Ozymandias Monument
rating: 0+x

I met a traveller from an antique land
Who said: Two vast and trunkless legs of stone
Stand in the desert. Near them on the sand,
Half sunk, a shatter'd visage lies, whose frown
And wrinkled lip and sneer of cold command
Tell that its sculptor well those passions read
Which yet survive, stamp'd on these lifeless things,
The hand that mock'd them and the heart that fed.
And on the pedestal these words appear:
"My name is Ozymandias, king of kings:
Look on my works, ye Mighty, and despair!"
Nothing beside remains: round the decay
Of that colossal wreck, boundless and bare,
The lone and level sands stretch far away.

Ozymandias P. B. Shelley

Basic Information

The Ozymandias Monument is a setting building device, most useful in those settings which occur after the end], or otherwise contain traces of a fallen civilization and/or precursors. It may be some vast piece of civil engineering (such as a road, viaduct or dam) or a piece of memorial sculpture (as per the source text) or even some technology that can no longer be reproduced.

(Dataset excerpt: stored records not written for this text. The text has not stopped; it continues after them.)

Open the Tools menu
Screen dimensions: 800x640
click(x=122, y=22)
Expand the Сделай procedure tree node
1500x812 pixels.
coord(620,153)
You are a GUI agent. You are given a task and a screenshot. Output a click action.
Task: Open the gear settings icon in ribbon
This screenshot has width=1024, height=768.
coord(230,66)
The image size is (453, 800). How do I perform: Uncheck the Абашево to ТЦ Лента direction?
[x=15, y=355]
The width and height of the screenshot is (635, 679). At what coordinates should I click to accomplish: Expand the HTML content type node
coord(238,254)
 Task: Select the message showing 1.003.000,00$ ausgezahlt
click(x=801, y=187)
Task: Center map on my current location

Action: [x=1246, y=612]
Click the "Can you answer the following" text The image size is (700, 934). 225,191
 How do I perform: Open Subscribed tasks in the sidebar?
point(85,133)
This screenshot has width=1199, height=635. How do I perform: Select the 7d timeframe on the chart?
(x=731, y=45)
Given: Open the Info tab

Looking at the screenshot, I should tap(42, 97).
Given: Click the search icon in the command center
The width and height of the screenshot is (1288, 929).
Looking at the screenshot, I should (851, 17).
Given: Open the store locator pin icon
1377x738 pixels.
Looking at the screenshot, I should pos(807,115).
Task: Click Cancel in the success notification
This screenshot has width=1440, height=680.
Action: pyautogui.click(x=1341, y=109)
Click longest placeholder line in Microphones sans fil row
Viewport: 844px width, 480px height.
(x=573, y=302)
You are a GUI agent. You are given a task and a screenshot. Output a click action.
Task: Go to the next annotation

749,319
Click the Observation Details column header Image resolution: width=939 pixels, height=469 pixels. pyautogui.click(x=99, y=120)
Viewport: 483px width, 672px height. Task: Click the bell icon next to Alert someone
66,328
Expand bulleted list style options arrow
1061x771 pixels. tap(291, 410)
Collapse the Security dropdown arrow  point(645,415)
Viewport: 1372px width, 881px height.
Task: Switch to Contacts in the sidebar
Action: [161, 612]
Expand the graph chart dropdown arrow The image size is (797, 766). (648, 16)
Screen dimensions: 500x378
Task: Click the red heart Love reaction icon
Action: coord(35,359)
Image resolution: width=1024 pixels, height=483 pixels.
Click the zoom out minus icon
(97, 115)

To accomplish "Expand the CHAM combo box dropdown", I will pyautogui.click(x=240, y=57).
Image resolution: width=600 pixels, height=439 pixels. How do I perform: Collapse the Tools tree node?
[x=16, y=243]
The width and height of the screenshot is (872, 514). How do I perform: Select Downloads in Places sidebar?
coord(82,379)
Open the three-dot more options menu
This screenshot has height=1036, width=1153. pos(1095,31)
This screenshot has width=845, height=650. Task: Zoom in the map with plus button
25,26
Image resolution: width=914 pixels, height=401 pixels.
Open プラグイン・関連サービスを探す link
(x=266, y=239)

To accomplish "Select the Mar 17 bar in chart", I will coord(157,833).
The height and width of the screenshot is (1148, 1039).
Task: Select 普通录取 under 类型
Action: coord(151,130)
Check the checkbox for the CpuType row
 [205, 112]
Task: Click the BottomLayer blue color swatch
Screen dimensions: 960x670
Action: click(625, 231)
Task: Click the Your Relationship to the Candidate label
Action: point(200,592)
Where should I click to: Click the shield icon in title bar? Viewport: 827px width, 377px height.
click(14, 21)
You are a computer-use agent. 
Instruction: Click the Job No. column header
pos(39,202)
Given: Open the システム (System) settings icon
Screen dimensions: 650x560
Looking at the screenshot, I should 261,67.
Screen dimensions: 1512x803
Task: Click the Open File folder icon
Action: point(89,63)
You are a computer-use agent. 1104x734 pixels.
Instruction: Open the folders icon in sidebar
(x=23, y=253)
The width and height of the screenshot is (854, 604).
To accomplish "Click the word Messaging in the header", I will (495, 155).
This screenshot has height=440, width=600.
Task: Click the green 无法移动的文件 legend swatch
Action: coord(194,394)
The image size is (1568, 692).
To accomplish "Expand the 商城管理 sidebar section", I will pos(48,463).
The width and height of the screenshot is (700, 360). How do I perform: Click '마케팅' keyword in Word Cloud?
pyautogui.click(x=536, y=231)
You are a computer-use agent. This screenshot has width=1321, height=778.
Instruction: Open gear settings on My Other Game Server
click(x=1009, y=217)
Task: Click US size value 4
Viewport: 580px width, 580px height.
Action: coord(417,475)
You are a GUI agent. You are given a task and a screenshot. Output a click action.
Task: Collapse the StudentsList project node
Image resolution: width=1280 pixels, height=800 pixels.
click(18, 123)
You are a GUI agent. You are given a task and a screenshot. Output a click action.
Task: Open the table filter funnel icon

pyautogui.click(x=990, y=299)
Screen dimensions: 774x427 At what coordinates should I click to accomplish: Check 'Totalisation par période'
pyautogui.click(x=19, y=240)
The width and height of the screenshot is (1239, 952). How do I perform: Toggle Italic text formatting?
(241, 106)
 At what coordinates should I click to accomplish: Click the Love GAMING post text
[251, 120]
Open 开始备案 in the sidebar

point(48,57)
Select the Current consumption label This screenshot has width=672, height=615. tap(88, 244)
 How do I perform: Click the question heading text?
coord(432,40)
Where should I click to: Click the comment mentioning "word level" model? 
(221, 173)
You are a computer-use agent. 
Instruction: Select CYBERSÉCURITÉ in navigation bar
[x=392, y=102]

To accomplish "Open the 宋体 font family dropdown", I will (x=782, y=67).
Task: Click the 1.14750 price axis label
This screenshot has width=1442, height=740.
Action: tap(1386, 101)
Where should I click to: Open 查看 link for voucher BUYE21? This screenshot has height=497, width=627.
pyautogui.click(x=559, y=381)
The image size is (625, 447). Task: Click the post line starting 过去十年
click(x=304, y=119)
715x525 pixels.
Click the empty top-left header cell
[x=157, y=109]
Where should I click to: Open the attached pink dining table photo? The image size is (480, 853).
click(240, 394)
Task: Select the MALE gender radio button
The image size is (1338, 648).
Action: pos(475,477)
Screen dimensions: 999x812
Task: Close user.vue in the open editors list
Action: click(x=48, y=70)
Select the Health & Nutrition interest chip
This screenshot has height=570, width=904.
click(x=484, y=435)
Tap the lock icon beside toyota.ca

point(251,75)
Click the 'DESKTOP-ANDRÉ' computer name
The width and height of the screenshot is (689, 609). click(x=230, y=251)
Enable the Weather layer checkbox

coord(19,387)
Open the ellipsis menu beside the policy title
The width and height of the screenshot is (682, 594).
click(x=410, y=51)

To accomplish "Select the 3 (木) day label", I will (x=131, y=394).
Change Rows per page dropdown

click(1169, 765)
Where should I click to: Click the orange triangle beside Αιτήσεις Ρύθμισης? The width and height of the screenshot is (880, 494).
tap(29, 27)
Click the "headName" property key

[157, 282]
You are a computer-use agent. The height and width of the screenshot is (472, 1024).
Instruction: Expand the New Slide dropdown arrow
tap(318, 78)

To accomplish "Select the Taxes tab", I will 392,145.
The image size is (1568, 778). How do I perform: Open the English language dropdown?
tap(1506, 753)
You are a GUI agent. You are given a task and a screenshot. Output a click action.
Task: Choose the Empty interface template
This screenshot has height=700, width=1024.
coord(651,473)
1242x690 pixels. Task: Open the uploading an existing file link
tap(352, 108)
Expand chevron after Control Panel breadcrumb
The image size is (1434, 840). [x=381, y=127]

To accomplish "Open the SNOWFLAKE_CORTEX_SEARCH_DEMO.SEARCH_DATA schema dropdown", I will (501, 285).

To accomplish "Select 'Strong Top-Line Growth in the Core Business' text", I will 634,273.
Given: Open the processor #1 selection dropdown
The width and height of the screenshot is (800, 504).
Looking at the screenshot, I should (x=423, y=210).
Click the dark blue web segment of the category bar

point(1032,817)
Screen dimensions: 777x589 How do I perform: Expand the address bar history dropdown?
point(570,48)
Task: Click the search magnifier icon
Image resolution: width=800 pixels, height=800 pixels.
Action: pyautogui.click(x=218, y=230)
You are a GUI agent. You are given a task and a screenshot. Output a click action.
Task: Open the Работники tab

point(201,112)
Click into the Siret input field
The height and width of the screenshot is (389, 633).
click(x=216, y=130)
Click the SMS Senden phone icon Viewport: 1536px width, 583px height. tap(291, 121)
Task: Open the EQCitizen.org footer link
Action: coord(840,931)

Whatever shape it takes, the monument demonstrates the power and capabilities of the fallen ancients - often in a way their heirs can non longer match and serves to illustrate how far those heirs are below the state of what went before. They may also (as per the source text) serve as a warming against hubris - depending on why exactly the precursors fell (or why they are thought to have fallen. Which may not be the same thing at all.).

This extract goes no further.